Quase três anos após a morte de Raiane Miranda, à época com 20 anos, o ex-namorado acusado de matá-la a facadas, por não aceitar o fim do relacionamento, vai a júri popular. A 1ª Vara Criminal de Santana marcou para o dia 8 de fevereiro de 2023, o julgamento de George de Oliveira Corrêa, de 28 anos.
Ele está preso desde o crime, que aconteceu em julho de 2020, em Santana, município a 17 quilômetros da capital, Macapá. George responde por homicídio triplamente qualificado, que é por motivo torpe, uso de recurso que impossibilitou a defesa da vítima e feminicídio.

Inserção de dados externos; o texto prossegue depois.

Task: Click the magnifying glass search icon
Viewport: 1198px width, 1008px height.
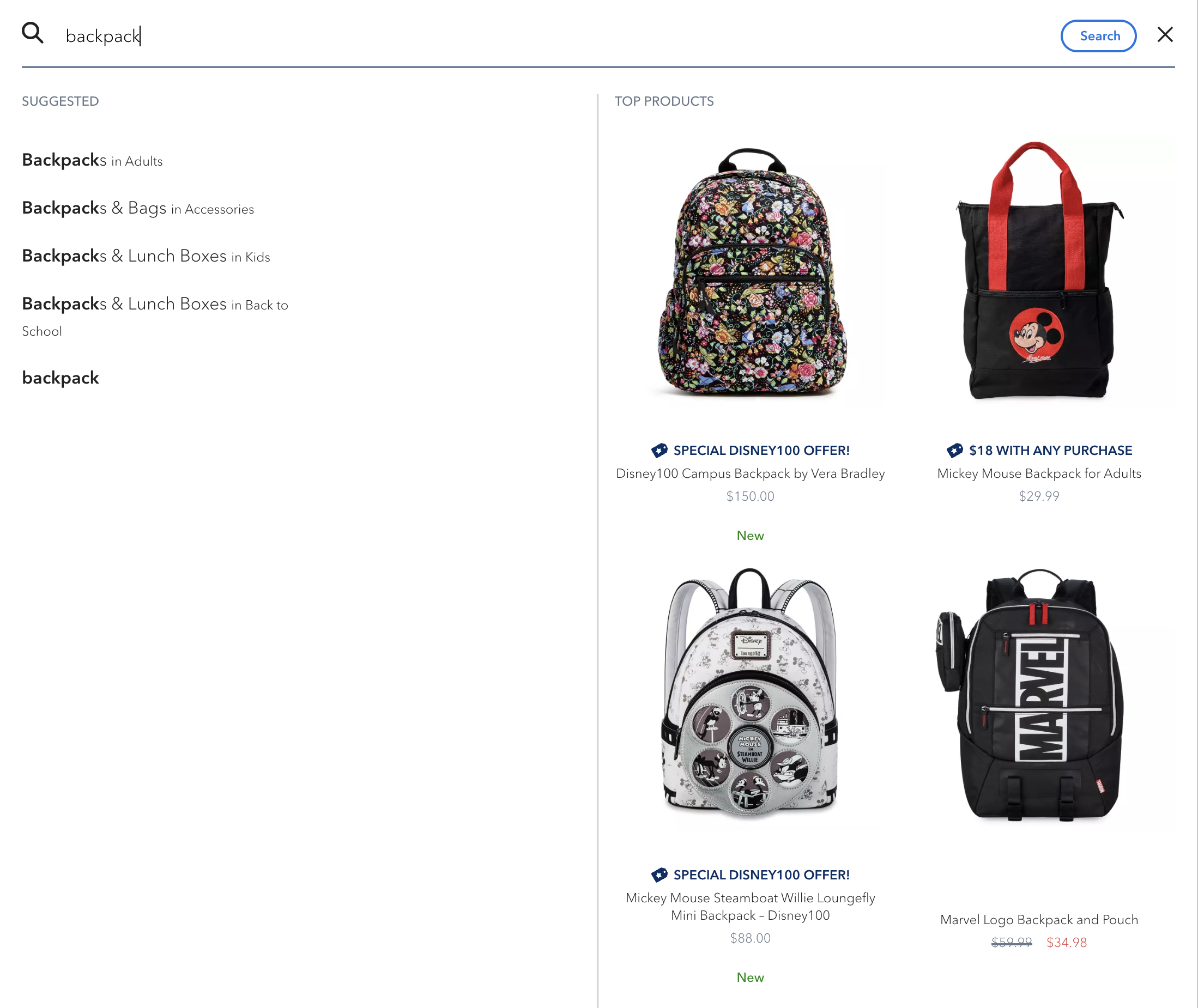Action: pyautogui.click(x=33, y=33)
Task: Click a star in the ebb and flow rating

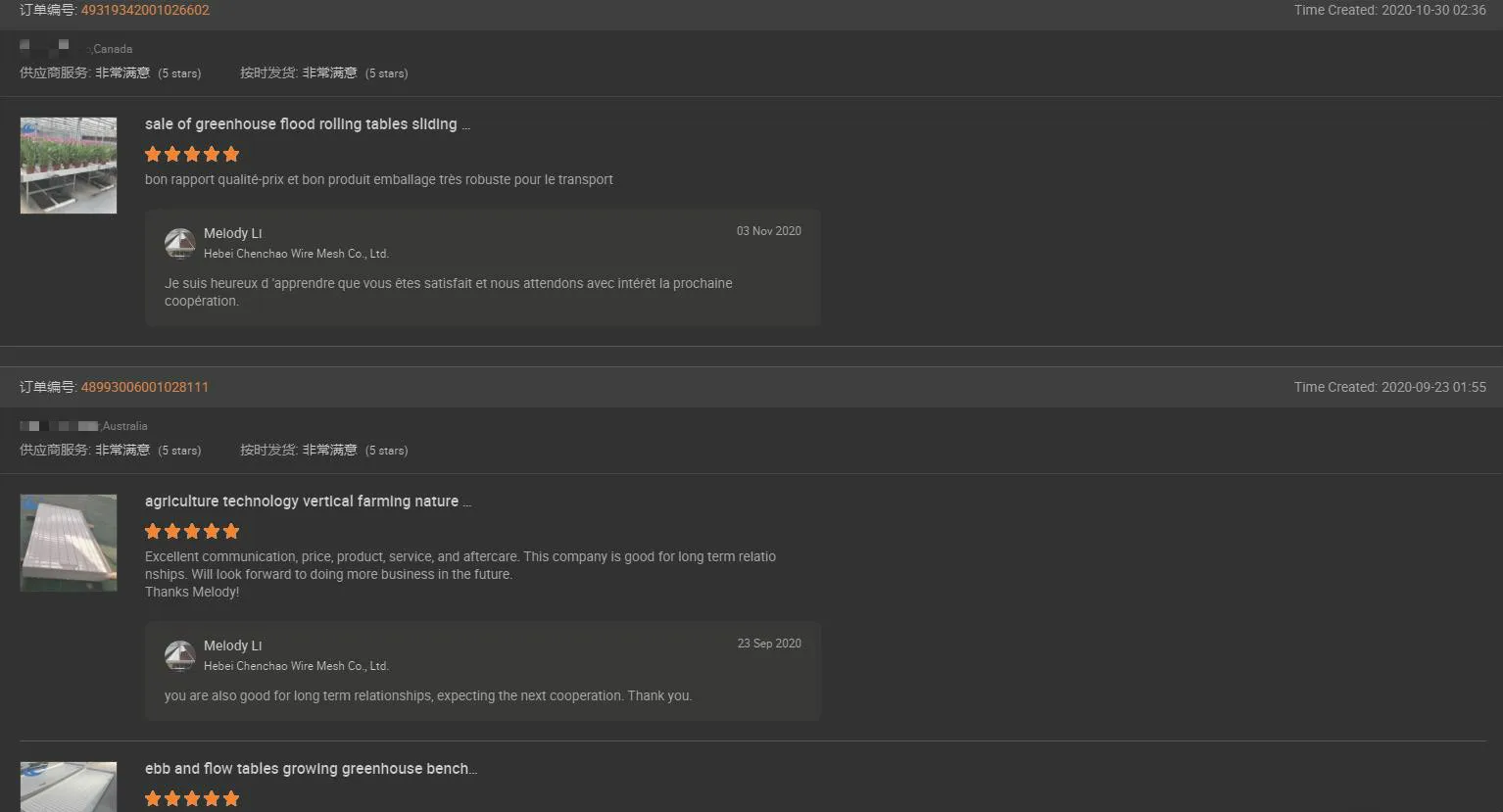Action: [x=192, y=798]
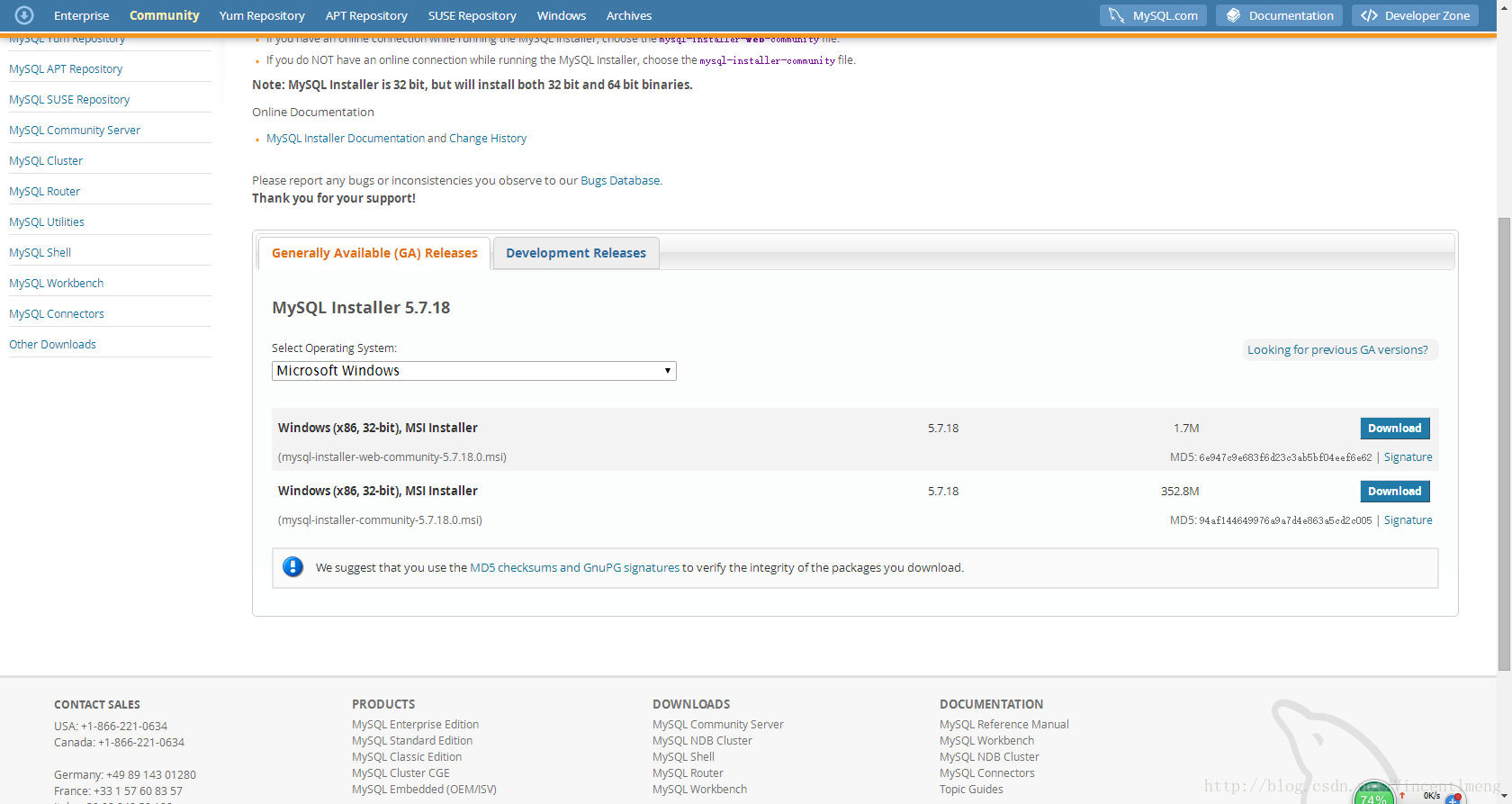
Task: Open MySQL Installer Documentation and Change History
Action: point(396,138)
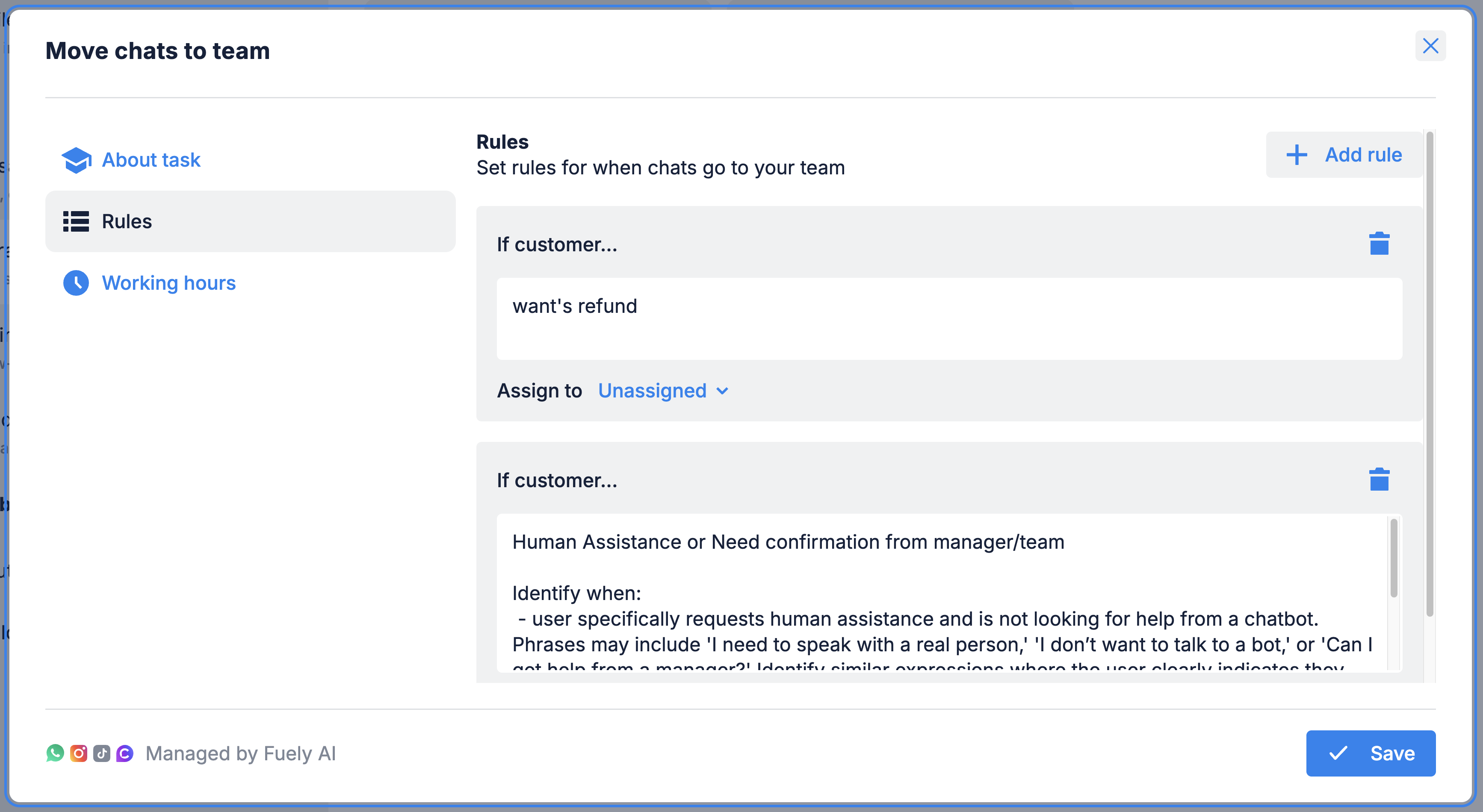Delete the Human Assistance rule via trash icon
The width and height of the screenshot is (1483, 812).
point(1379,480)
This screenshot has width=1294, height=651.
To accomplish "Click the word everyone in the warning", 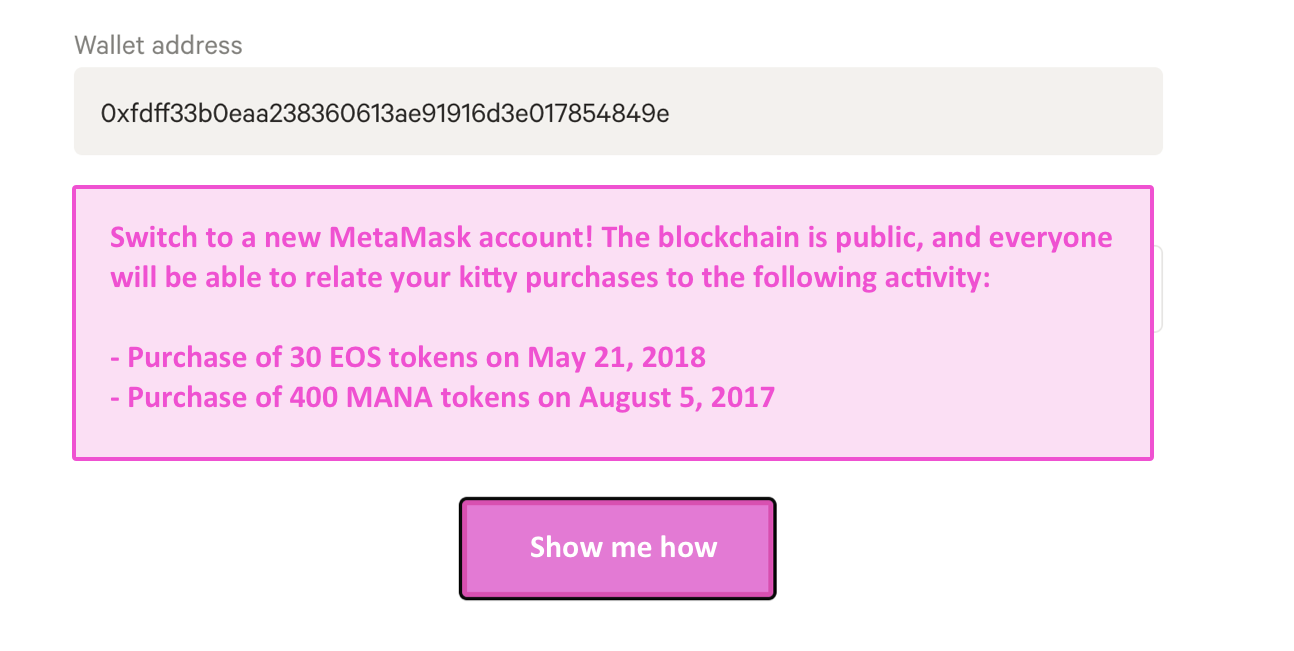I will point(1050,238).
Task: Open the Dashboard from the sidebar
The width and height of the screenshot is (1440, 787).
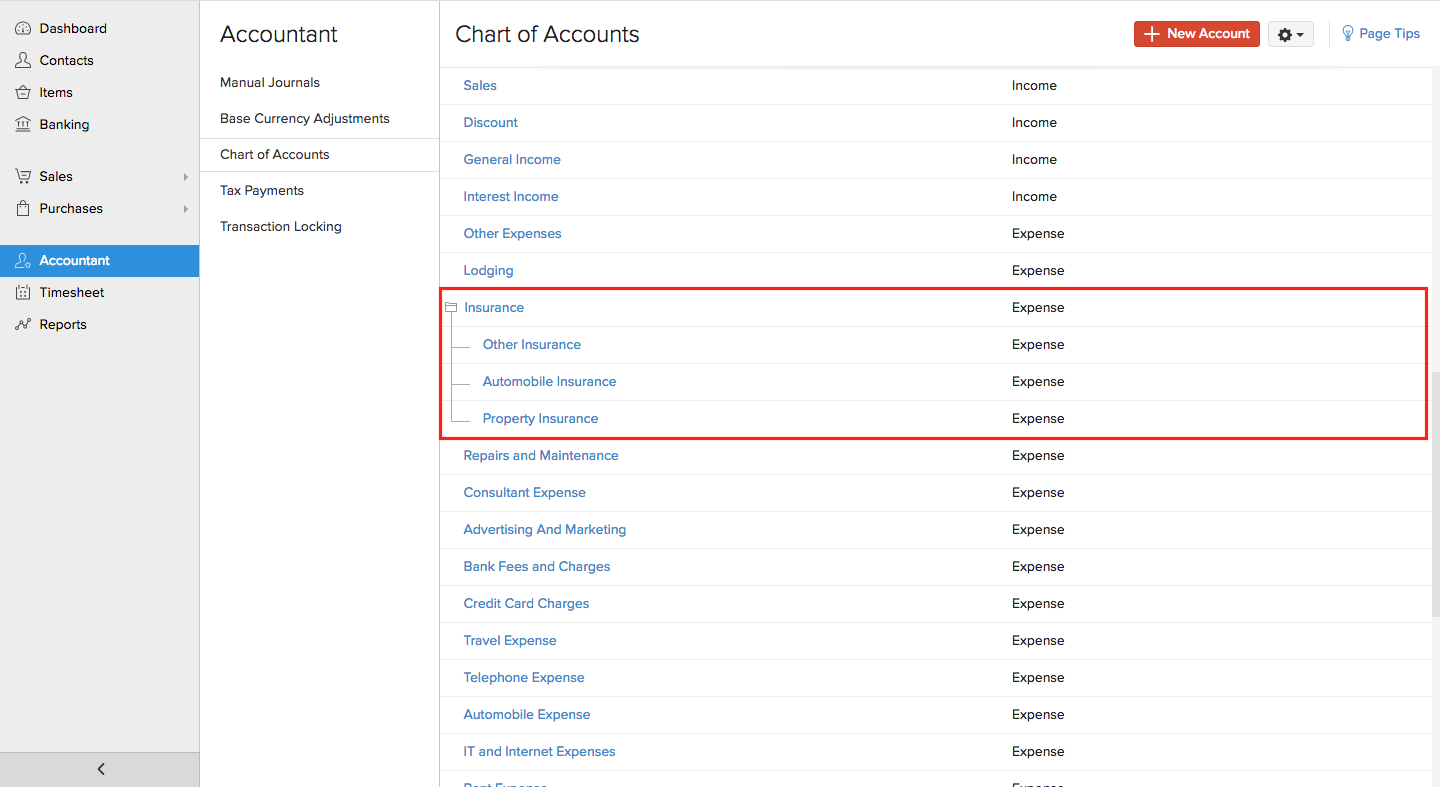Action: coord(22,28)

Três audiências foram realizadas quatro meses após o crime, na instrução processual foram ouvidas 7 testemunhas. Durante os depoimentos, três pessoas descreveram que o réu confessou informalmente a autoria do crime e que estava arrependido.
Raiane Miranda e George Corrêa namoraram por cerca de 2 anos e ela terminou após crises frequentes de ciúmes dele. Uma semana antes do crime, ele enviou mensagens pelo WhatsApp ameaçando a vítima.
A jovem não chegou a registrar Boletim de Ocorrência, na época, e nem pediu medida protetiva de urgência, pois apesar de preocupada, não imaginava que aconteceria o pior.
Raiane, que tem uma filha, foi morta no dia 31 de julho de 2020, com quatro facadas pelas costas, quando estava perto de chegar em casa, no bairro Hospitalidade. Uma câmera de segurança próximo ao local, registrou o ataque.
O crime teve características de feminicídio e foi premeditado. O acusado ficou próximo da casa da vítima vários dias antes do assassinato, monitorando Raiane, que até chegou a mudar de telefone para não ser mais incomodada.
Lei Raiane Miranda
No dia 25 de agosto deste ano, no mês de conscientização pelo fim da violência contra a mulher, a prefeitura de Santana sancionou a Lei Raiane Miranda (Lei nº 1.434/2022) que institui e disciplina o auxílio municipal aos órfãos de combate ao feminicídio.
A lei municipal assegura a proteção integral das crianças e dos adolescentes, e o direito de viverem em um lar sem violência e garante acompanhamento psicossocial e renda mensal no valor de R$ 300 por família que esteja cuidando de vítimas.